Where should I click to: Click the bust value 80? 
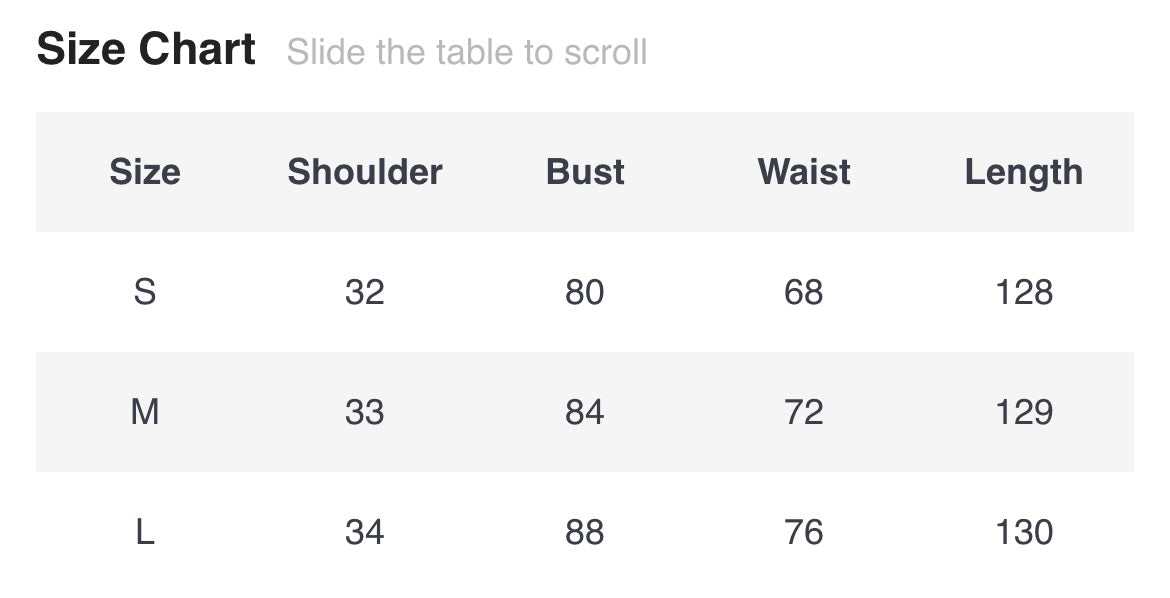pyautogui.click(x=585, y=292)
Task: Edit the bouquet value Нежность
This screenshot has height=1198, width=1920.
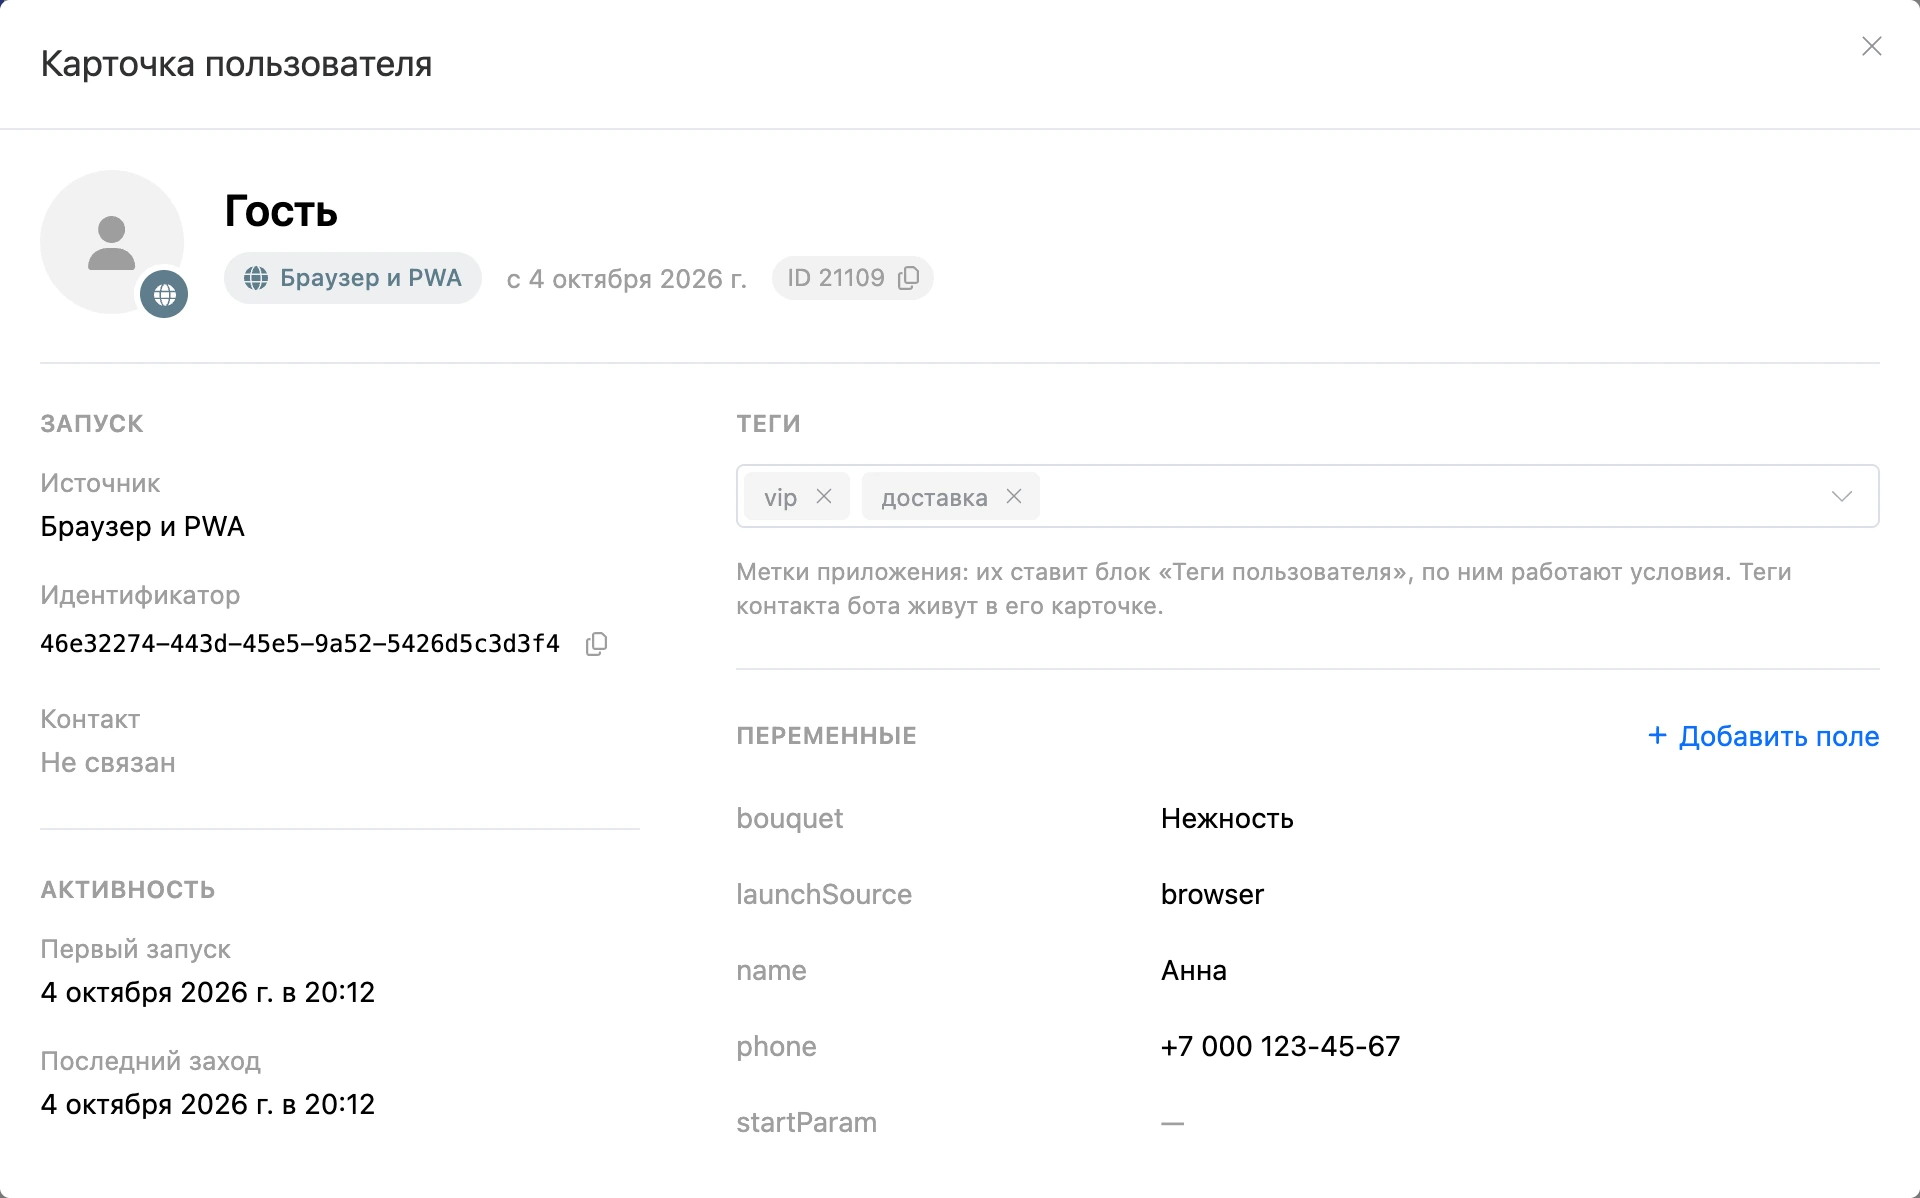Action: coord(1227,818)
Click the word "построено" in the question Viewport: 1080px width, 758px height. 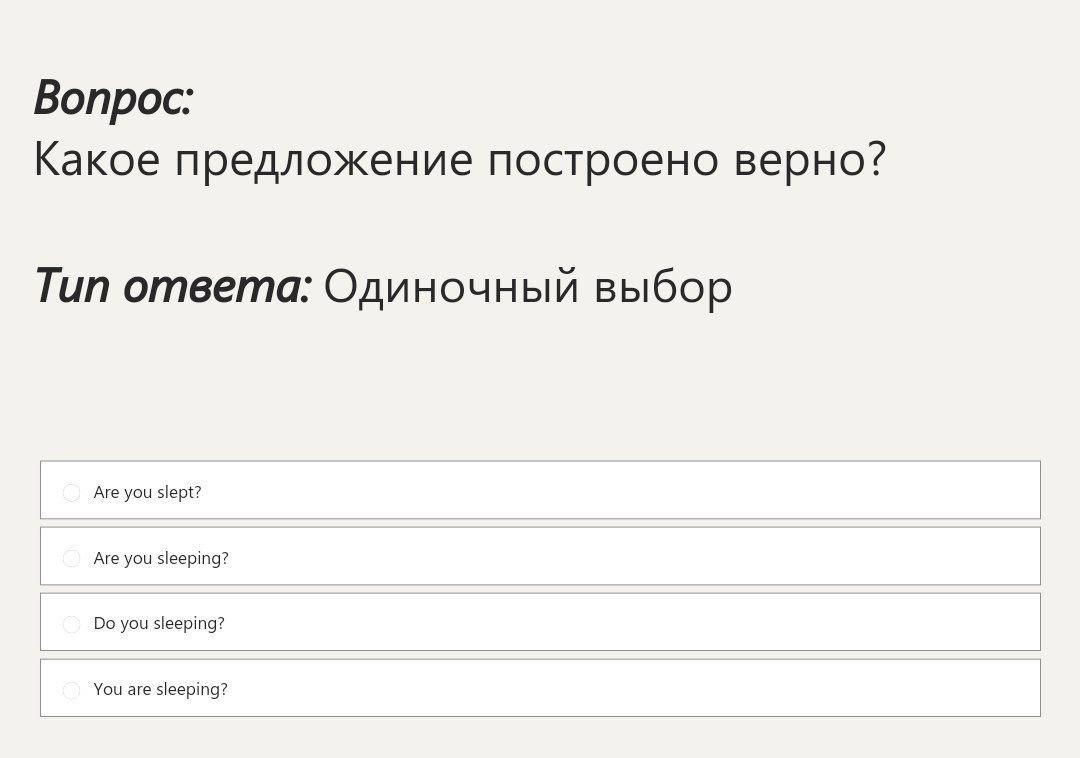[602, 159]
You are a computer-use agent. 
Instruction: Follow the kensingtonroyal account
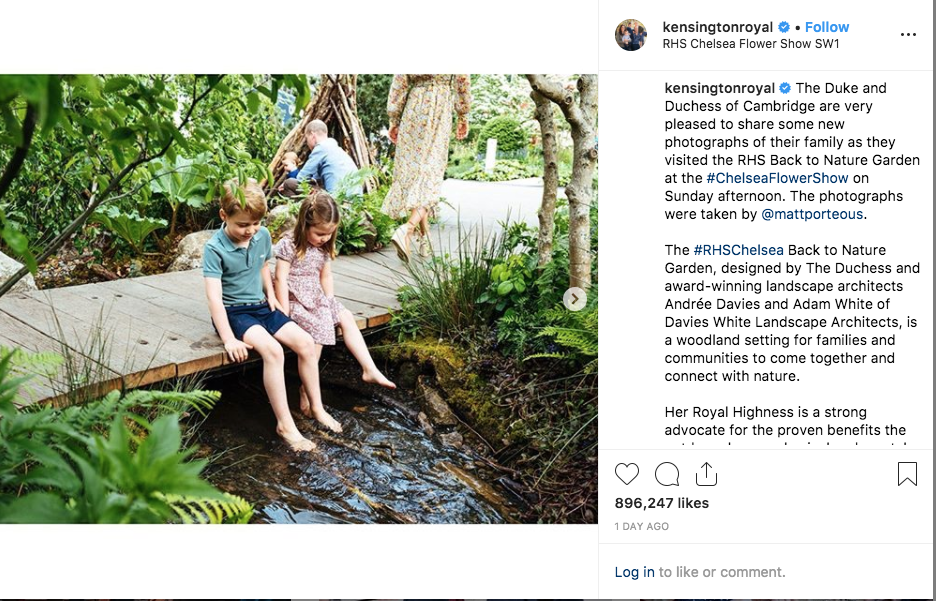[827, 27]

- - - -

• Task statement: Every line from the one containing "Instruction: Follow the" to the end of the material above is to be returned exactly, with the pictures left out.

• Written answer:
Instruction: Follow the kensingtonroyal account
[827, 27]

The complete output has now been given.